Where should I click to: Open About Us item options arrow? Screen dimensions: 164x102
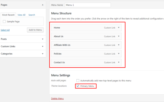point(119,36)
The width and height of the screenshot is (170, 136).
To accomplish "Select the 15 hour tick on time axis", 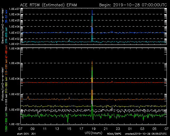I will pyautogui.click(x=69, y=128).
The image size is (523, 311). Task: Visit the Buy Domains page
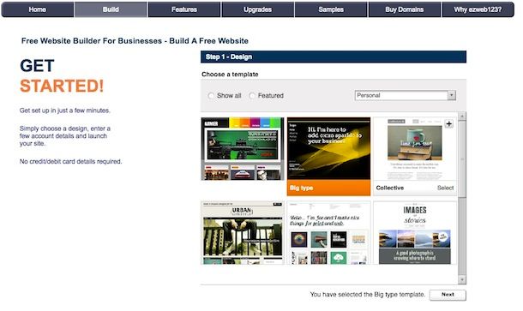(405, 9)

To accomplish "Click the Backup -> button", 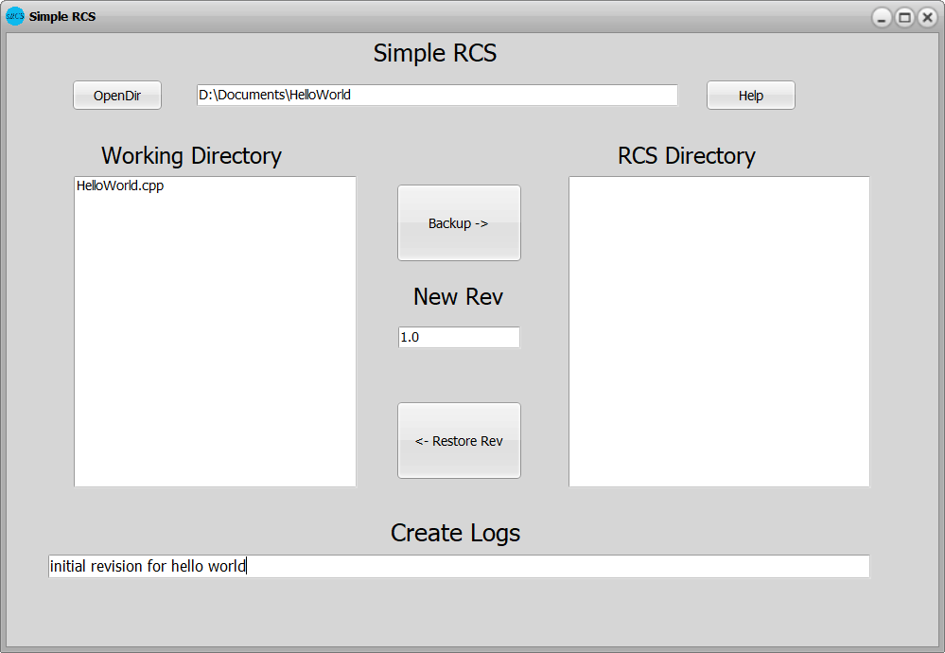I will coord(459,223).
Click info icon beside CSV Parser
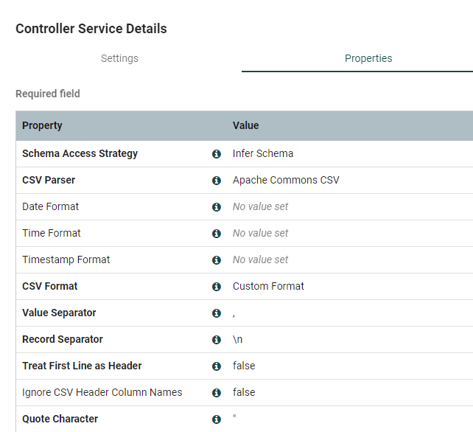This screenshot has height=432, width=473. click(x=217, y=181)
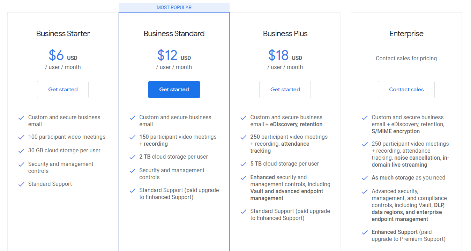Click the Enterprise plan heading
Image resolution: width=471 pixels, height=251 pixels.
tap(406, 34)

-----

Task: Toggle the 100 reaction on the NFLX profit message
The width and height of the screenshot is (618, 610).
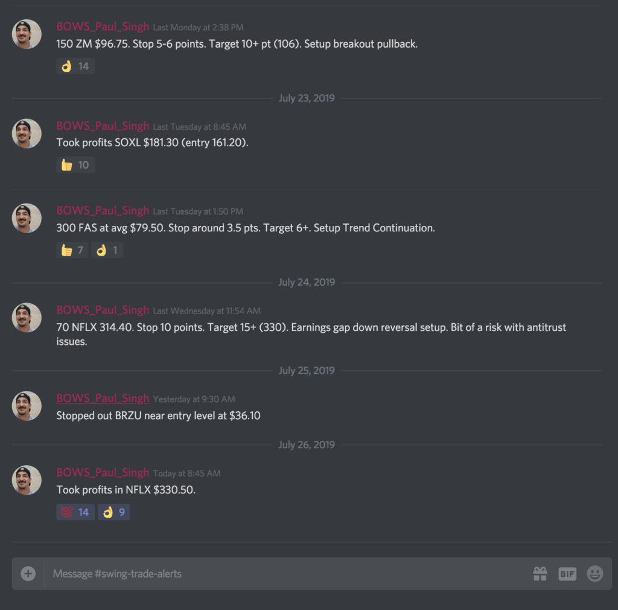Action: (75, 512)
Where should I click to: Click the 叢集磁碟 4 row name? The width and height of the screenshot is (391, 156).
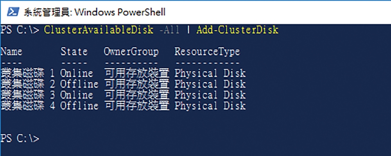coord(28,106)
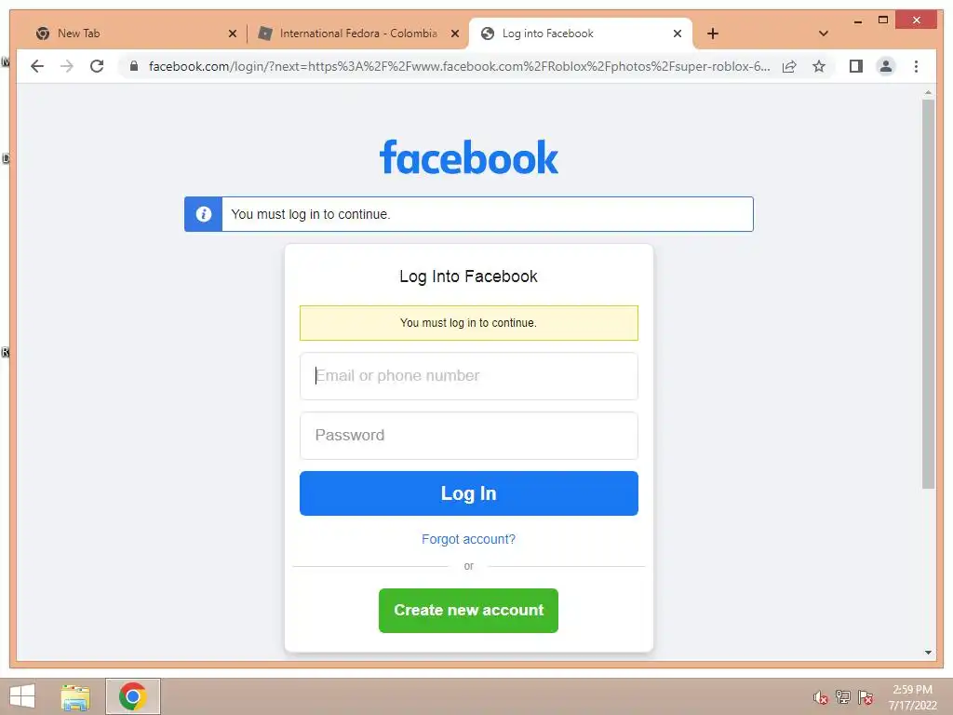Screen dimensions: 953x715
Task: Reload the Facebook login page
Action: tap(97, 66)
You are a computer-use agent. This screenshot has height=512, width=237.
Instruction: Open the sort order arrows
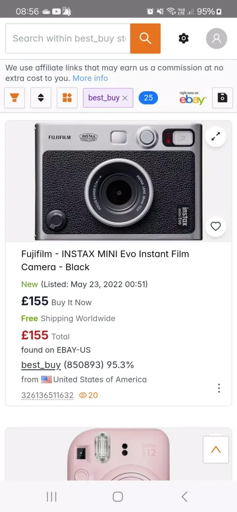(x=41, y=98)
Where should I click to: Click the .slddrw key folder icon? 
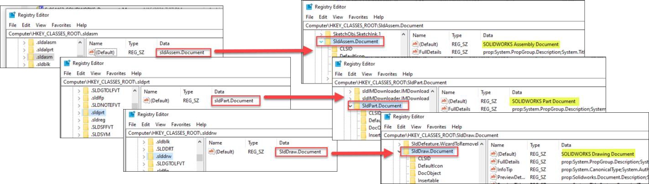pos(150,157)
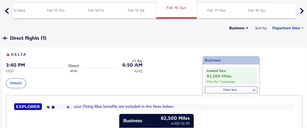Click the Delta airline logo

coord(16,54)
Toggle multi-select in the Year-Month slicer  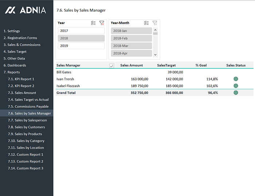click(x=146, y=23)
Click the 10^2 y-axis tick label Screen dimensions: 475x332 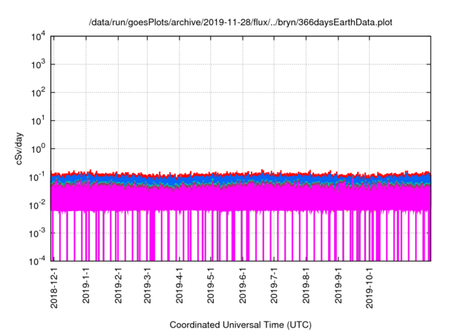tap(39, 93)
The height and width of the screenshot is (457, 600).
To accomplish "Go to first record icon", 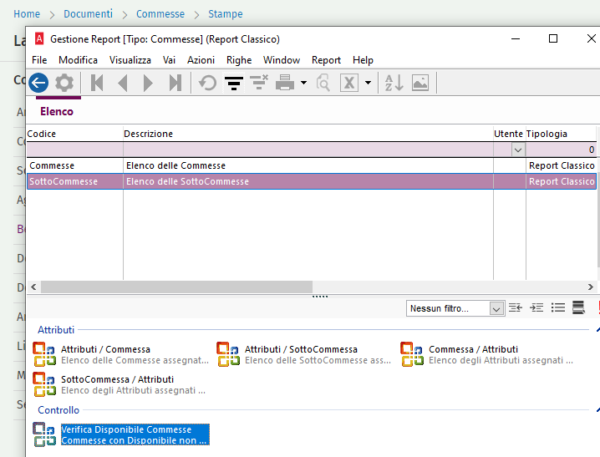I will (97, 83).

-----

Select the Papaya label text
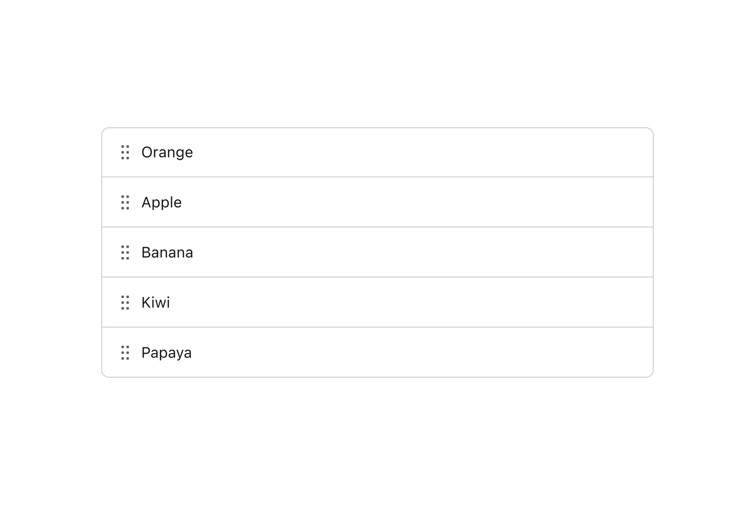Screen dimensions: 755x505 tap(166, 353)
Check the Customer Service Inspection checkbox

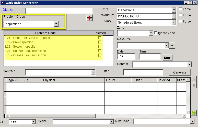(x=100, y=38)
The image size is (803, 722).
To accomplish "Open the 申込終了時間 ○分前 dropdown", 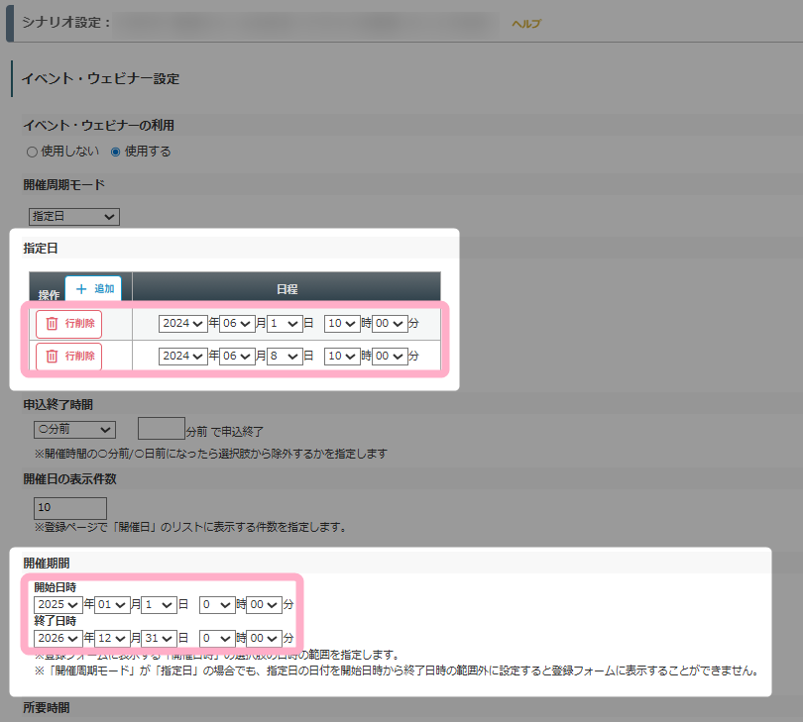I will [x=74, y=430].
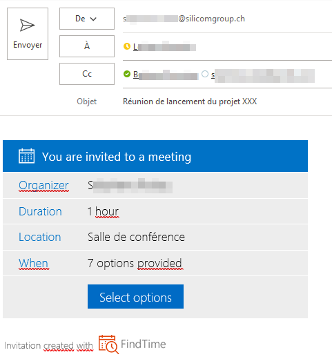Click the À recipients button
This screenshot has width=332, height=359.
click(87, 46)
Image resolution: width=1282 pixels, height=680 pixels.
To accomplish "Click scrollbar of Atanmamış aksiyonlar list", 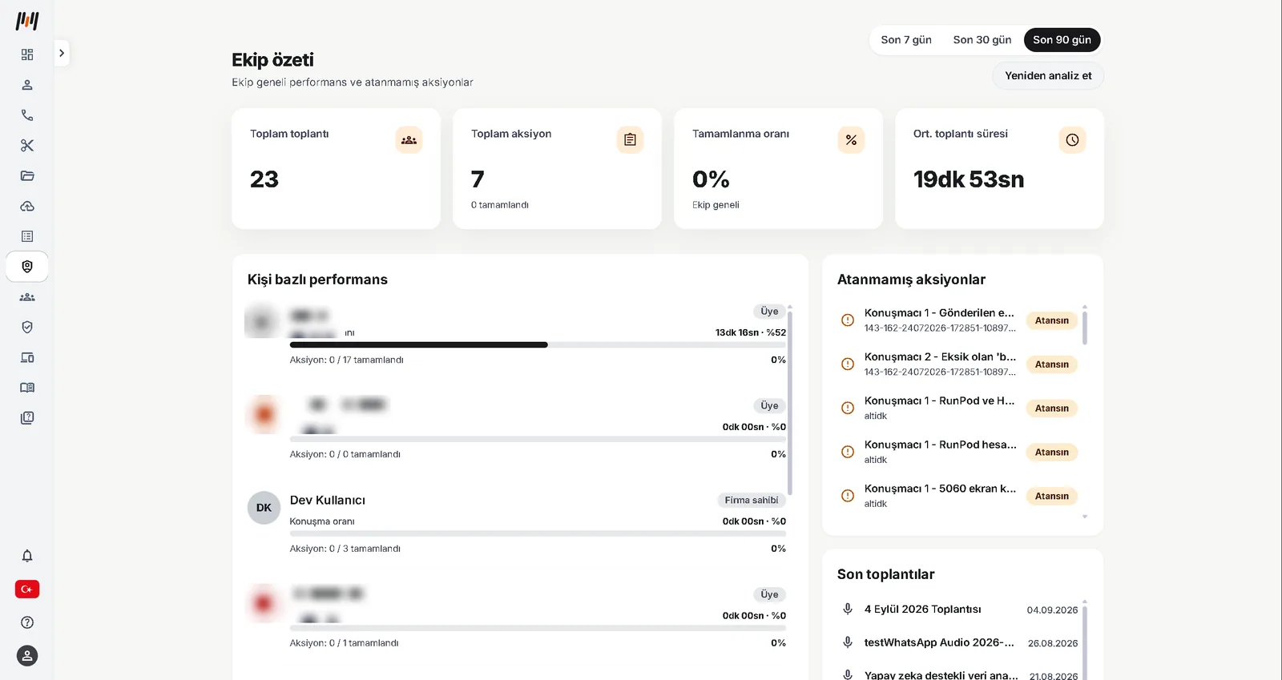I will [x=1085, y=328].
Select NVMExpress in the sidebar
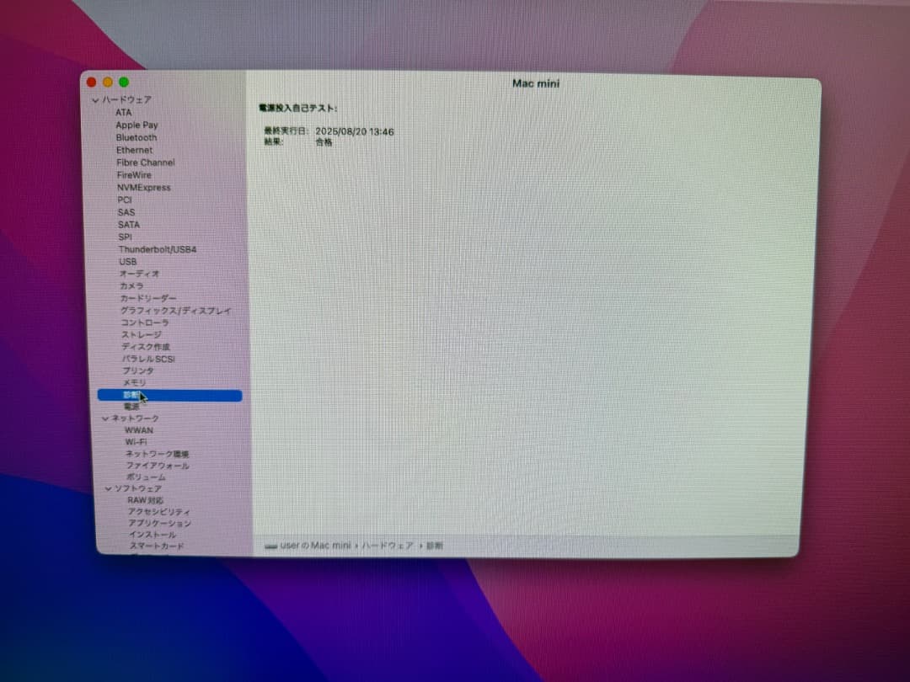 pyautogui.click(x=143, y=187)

-----

Taking the entries above, extract every line from the one bearing "Select the Papaya label text" through the one bearing "The image size is (803, 722).", exactly, with no pictures.

Select the Papaya label text
Screen dimensions: 755x505 tap(166, 353)
Check the Customer Service Inspection checkbox

(x=100, y=38)
The image size is (803, 722).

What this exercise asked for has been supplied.